Archive for December, 2011

Characterizing quality for science data products

December 30th, 2011

Characterizing quality for a science data product is hard. We have been working on this issue in our Multi-Sensor Data Synergy Advisor (MDSA) project with Greg Leptoukh and Chris Lynnes from the NASA Goddard Space Flight Center (GSFC). The following is my opinion on what product quality means and how it can be characterized. This work was presented as a poster at the AGU FM 2011 meeting.

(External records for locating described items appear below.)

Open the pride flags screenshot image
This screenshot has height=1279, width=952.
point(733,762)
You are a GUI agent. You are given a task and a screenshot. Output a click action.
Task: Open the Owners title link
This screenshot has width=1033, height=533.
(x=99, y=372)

Science product quality is hard to define, characterize, and act upon. Product quality reflects a comparison against standard products of a similiar kind, but it is also reflective of the fitness-for-use of the product for the end-user. Users weigh quality characteristics (e.g. accuracy, completeness, coverage, consistency, representativeness) based on their intended use for the data, and therefore quality of a product can be different based on different users’ needs and interests.  Despite the subjective nature of quality assertions, and their sensitivity to users fitness-for-use, most quality information is provided by the product producer and the subjective criteria used to determine quality is opaque, if available at all.

If users are given product quality information at all, this information usually comes in one of two forms:

  • tech reports where extensive statistical analysis is reported on very specific characteristics of the product
  • in the form of subjective and unexplained statements such as ‘good’, ‘marginal’, ‘bad’.

This is either information overload that is not easy for the user to quickly assess or a near lack of the type of information that a user needs to make their own subjective quality assessment.

Is there a smilar scenario in common-day life where users are presented with quality information that they can readily understand and act upon?

There is, and you see it every day in the supermarket.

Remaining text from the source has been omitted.